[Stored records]
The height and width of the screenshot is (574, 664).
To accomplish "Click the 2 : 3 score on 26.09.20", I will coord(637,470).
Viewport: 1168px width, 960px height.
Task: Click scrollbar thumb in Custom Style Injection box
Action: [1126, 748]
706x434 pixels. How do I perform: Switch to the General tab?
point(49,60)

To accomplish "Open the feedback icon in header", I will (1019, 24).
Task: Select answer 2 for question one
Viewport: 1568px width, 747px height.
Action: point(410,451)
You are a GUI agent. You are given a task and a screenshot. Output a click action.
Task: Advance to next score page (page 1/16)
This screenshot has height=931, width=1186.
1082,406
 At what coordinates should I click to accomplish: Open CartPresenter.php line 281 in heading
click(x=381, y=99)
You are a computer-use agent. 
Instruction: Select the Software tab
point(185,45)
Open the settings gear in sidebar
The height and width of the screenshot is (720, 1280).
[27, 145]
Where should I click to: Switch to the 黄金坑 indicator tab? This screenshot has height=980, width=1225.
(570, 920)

* [ASSIGNED TASK]:
Find every line above where the word "agent" occurs, and copy that line.

* [FINISHED TASK]:
You are a GUI agent. You are given a task and a screenshot. Output a click action.
You are a computer-use agent. 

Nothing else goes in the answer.